** DESCRIPTION OF THE TASK **
The answer must be every line of the data that holds the word "label".

** THE RECORDS **

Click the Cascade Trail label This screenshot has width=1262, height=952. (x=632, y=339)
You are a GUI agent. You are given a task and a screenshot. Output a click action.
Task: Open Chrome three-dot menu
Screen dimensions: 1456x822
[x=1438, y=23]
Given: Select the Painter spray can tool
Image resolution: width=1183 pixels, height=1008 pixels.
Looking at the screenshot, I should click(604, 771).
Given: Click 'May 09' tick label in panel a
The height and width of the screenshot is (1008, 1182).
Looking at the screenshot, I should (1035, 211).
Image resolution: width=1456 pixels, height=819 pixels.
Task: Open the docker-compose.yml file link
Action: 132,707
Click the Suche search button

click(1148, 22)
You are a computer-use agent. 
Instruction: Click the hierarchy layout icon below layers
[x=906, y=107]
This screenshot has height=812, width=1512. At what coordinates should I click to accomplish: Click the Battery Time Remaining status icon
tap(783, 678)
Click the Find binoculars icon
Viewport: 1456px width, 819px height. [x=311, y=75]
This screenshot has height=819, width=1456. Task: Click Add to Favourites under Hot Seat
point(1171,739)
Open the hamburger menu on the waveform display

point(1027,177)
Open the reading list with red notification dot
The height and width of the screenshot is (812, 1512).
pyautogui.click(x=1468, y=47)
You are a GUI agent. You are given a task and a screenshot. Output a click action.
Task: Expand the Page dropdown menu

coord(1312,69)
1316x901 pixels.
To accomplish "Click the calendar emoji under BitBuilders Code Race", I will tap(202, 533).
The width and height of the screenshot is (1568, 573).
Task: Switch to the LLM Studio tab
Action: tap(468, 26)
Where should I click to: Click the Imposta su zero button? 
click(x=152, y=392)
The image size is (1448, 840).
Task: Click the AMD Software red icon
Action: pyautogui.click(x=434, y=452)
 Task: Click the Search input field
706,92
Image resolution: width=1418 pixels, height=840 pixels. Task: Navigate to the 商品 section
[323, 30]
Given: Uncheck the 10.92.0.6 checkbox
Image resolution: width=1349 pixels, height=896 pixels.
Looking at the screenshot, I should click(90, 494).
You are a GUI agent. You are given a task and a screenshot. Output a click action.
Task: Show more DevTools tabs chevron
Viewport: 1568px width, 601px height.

** RESULT OF THE EXERCISE **
Click the Cascade Trail label This screenshot has width=1262, height=952. (x=632, y=339)
Given: Click 'May 09' tick label in panel a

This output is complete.